**WHAT YOU NEED TO DO**
Quote word for word everything in the entries below, from the line containing "Click the heap icon beside Chapter 8" down to the line containing "[x=150, y=433]", including both of those lines. Leave the pictures out of your answer.

Start of MATERIAL FOR THIS EXERCISE

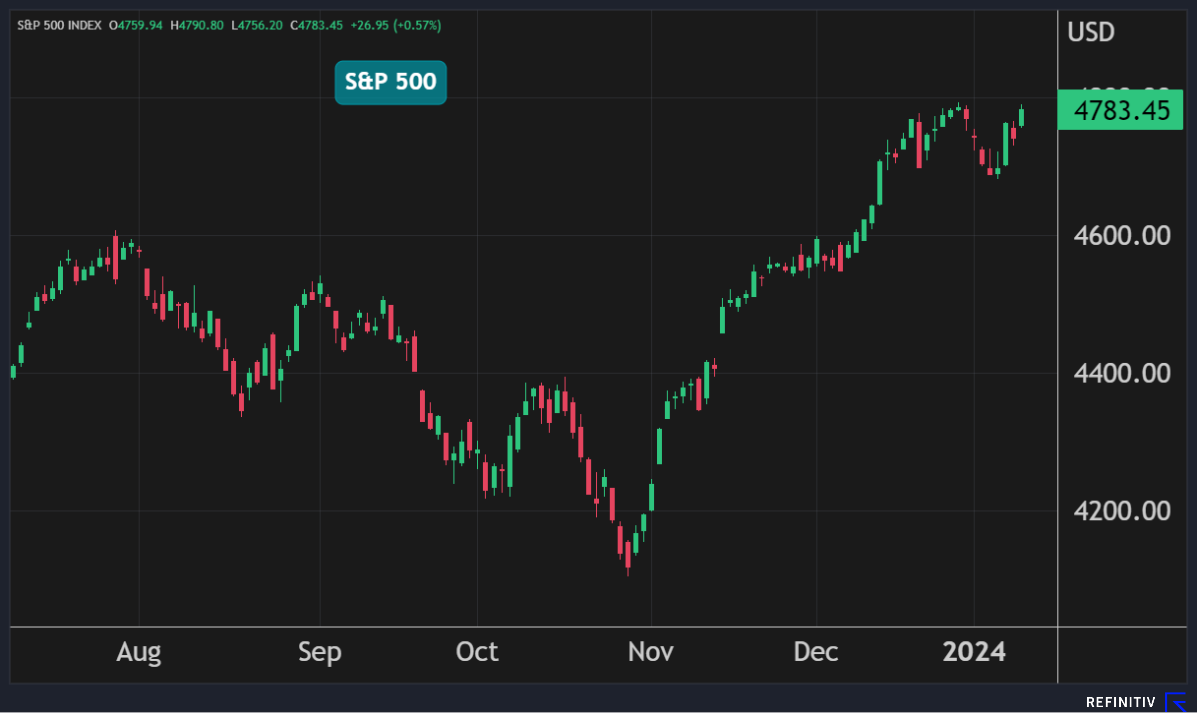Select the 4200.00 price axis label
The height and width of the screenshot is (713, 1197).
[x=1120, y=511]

End of MATERIAL FOR THIS EXERCISE
Start of MATERIAL FOR THIS EXERCISE

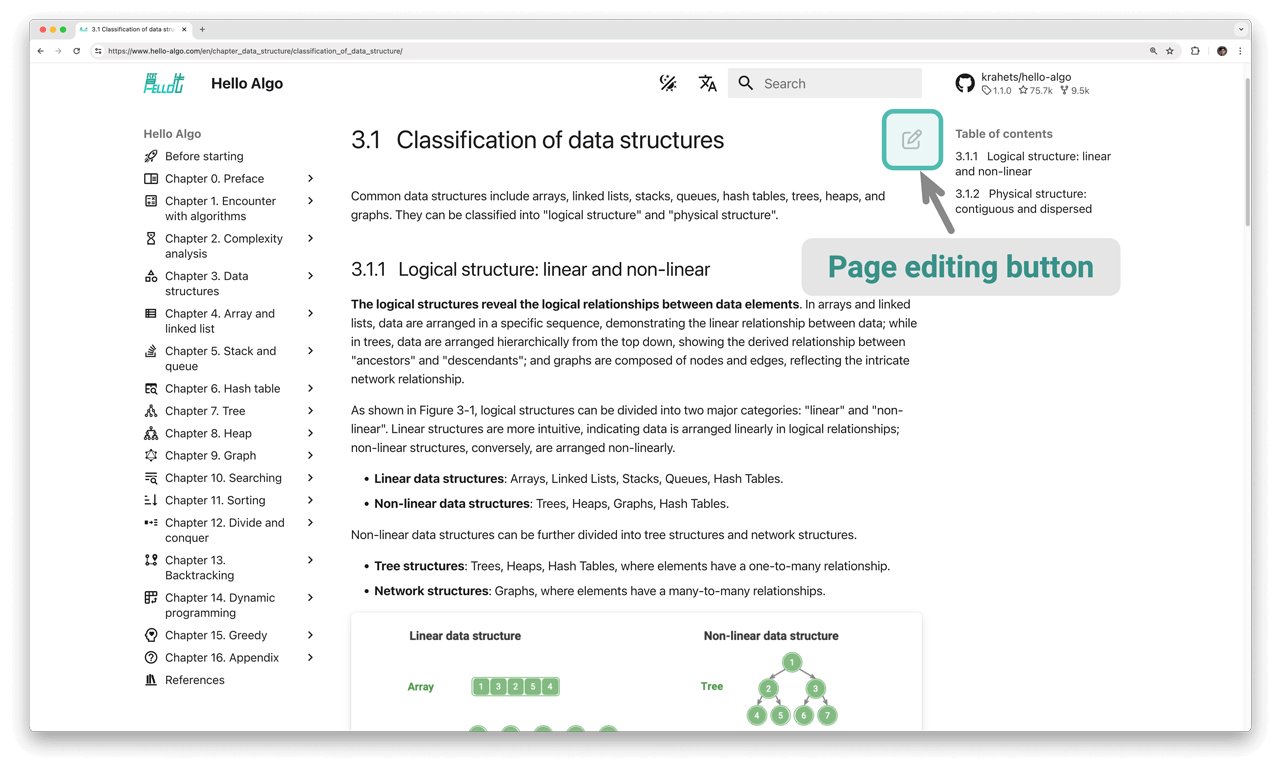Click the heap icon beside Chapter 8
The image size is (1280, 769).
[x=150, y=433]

End of MATERIAL FOR THIS EXERCISE

**TASK SOLUTION**
Click the heap icon beside Chapter 8
The image size is (1280, 769).
[x=150, y=433]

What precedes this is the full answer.